Random stuff tonight, if only for a few hours. I wanted to double-check that the engine mounts were actually connected to the suspension risers (properly, the front turrets) and they are. This impacts me because I was hoping that the modifications the PO of the black car did not render this un-usable to me. No such luck. I wanted to totally rebuild each side of the front suspension and then essentially swap it out. Of course, that may not have worked in the long run based on the shims and alignment and all, but that was my idea. Now, at some point, I will pull off and rebuild one side at a time.

After that realization, I moved on to taking a closer look at the heater valve that I recently acquired from High Point Imports in High Point, NC. Sorry, it doesn't appear that they have a website, but Scott there has hooked my up on a few occasions with new-to-me parts that I asked to buy on my favorite forum.

Top View. It was seized upon delivery.
All I really wanted was the heater valve flange because I assumed (and Scott recommended) that I was going to get a whole new valve. But for an extra $10 or so, I got the bracket and the heater valve, so I went with it. I soaked the valve in white vinegar over night and then decided to take it apart. Unfortunately, due to my impatience, I snapped both bolt heads off of the flange. I got one broken bolt out but the other is still in there, with nothing to grab onto. I'll have to be careful removing that as the flange is brass and, therefore, pretty soft.

The valve is put together in a twist-lock fashion. If you spin the top of the valve, it will come off. You can kind of see if the above picture the tabs that run around the outside, large diameter of the valve and the little nubs that are sticking out. To assemble, those nubs would be under the tabs.

Twist-lock cap off.
I pulled that cap off, after removing the split-washer and sleeve. Under that metal "cap" in the above picture that looks horribly rusty (it was), is the rubber diaphragm. The shaft is connected to the plunger that actuates the diaphragm.

Cap and plunger removed, exposing rubber diaphragm.
Then, some more disassembling and back into the vinegar bath to remove the residual rust.

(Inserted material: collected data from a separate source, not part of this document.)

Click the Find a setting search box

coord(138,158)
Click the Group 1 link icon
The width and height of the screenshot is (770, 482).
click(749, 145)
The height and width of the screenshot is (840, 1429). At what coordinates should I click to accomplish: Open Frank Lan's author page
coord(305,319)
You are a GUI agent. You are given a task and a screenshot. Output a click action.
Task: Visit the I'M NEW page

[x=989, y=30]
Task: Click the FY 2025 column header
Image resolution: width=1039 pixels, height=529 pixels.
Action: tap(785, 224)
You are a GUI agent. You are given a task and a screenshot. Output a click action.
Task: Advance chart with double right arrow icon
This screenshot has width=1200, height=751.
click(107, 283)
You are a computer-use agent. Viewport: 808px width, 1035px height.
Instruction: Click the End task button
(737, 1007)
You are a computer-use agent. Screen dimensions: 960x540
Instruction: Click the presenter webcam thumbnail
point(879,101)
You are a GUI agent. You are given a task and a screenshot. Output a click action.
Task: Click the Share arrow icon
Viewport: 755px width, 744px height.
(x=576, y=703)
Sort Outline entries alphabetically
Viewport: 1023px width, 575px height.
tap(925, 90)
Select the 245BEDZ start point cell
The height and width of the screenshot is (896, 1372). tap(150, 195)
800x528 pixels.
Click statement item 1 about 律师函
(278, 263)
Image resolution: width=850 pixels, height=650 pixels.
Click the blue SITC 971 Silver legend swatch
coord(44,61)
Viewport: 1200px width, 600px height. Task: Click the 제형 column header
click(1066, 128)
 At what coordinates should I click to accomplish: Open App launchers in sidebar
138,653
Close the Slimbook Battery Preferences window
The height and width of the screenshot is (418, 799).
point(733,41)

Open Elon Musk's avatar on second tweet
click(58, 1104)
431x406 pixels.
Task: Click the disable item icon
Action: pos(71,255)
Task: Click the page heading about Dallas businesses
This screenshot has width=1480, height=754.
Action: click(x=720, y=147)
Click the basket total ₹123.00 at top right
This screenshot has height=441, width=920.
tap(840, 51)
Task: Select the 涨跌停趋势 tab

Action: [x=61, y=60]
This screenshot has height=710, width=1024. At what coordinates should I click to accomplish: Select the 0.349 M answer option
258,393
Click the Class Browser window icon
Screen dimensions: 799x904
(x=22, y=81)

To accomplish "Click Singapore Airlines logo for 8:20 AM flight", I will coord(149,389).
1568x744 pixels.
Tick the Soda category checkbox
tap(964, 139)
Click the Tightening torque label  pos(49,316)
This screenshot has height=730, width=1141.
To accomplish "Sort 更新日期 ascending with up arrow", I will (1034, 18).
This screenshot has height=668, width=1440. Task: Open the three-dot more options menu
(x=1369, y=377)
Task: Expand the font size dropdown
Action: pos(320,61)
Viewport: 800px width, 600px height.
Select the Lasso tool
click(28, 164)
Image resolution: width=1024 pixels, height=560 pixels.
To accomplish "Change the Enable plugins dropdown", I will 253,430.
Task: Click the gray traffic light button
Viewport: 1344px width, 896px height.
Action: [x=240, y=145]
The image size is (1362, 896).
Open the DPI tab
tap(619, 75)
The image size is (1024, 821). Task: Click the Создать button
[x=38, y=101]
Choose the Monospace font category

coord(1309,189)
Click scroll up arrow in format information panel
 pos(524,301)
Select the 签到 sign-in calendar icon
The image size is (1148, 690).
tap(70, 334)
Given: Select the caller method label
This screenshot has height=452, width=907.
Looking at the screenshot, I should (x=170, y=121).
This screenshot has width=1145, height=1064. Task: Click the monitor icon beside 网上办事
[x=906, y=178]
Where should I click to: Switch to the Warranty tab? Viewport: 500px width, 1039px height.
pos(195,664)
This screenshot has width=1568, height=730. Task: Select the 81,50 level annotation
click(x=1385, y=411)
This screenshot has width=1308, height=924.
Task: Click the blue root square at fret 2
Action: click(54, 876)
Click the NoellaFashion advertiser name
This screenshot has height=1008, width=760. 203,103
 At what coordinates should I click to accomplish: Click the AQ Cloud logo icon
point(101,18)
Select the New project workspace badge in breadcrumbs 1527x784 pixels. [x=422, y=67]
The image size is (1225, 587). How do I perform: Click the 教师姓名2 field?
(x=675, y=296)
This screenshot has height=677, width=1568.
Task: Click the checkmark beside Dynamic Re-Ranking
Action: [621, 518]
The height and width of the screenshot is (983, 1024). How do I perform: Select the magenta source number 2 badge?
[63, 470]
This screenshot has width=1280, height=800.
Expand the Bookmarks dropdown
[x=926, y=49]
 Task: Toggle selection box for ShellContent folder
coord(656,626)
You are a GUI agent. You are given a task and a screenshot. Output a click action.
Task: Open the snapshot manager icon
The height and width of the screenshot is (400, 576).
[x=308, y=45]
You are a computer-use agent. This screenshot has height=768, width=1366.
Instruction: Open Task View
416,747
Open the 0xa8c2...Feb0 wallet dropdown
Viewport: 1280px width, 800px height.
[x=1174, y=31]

Flange removed...there is still a bolt in there on one side.
Hopefully removing the bolt won't be too bad. I intend to drill a small hole and heat it up real good and see if I can coax the thing out of there. I had the bolt turning with my kick-ass pliers, but it sheared on me. Too damn impatient and I know better. But, it looks like I will be able to easily save the valve itself, which is going to save me about $25 from ordering one new, so there's that.